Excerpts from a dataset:
-*-*-

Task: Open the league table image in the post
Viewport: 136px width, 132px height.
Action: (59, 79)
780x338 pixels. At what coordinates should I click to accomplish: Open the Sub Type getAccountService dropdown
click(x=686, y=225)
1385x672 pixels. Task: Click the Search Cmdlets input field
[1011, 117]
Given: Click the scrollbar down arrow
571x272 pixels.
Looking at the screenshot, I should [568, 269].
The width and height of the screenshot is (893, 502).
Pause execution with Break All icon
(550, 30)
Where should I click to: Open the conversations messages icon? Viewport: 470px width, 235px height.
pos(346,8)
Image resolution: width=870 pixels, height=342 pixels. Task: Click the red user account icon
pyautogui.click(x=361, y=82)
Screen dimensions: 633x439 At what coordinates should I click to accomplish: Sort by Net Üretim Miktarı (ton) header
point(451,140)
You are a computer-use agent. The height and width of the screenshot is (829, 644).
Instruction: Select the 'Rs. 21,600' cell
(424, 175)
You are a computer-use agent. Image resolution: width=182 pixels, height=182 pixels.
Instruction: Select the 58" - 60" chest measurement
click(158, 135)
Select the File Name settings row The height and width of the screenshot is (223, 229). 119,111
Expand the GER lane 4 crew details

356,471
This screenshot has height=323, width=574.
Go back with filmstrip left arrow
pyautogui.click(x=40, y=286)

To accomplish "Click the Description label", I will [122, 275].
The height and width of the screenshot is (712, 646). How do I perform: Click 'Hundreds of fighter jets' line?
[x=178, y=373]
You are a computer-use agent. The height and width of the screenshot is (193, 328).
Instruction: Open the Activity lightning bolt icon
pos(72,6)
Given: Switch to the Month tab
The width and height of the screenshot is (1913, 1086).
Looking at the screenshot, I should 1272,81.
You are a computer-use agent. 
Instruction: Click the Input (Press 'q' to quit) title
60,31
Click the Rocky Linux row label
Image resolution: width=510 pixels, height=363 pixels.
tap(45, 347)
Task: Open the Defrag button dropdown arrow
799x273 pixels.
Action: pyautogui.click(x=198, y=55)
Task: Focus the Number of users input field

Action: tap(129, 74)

-*-*-

▶ WHAT IS NEEDED
Every entry is to be transcribed exactly as it stands.

▶ EXERCISE SOLUTION
Task: Open the league table image in the post
Viewport: 136px width, 132px height.
Action: (59, 79)
780x338 pixels. At what coordinates should I click to accomplish: Open the Sub Type getAccountService dropdown
click(x=686, y=225)
1385x672 pixels. Task: Click the Search Cmdlets input field
[1011, 117]
Given: Click the scrollbar down arrow
571x272 pixels.
Looking at the screenshot, I should [568, 269].
The width and height of the screenshot is (893, 502).
Pause execution with Break All icon
(550, 30)
Where should I click to: Open the conversations messages icon? Viewport: 470px width, 235px height.
pos(346,8)
Image resolution: width=870 pixels, height=342 pixels. Task: Click the red user account icon
pyautogui.click(x=361, y=82)
Screen dimensions: 633x439 At what coordinates should I click to accomplish: Sort by Net Üretim Miktarı (ton) header
point(451,140)
You are a computer-use agent. The height and width of the screenshot is (829, 644).
Instruction: Select the 'Rs. 21,600' cell
(424, 175)
You are a computer-use agent. Image resolution: width=182 pixels, height=182 pixels.
Instruction: Select the 58" - 60" chest measurement
click(158, 135)
Select the File Name settings row The height and width of the screenshot is (223, 229). 119,111
Expand the GER lane 4 crew details

356,471
This screenshot has height=323, width=574.
Go back with filmstrip left arrow
pyautogui.click(x=40, y=286)

To accomplish "Click the Description label", I will [122, 275].
The height and width of the screenshot is (712, 646). How do I perform: Click 'Hundreds of fighter jets' line?
[x=178, y=373]
You are a computer-use agent. The height and width of the screenshot is (193, 328).
Instruction: Open the Activity lightning bolt icon
pos(72,6)
Given: Switch to the Month tab
The width and height of the screenshot is (1913, 1086).
Looking at the screenshot, I should 1272,81.
You are a computer-use agent. 
Instruction: Click the Input (Press 'q' to quit) title
60,31
Click the Rocky Linux row label
Image resolution: width=510 pixels, height=363 pixels.
tap(45, 347)
Task: Open the Defrag button dropdown arrow
799x273 pixels.
Action: pyautogui.click(x=198, y=55)
Task: Focus the Number of users input field

Action: tap(129, 74)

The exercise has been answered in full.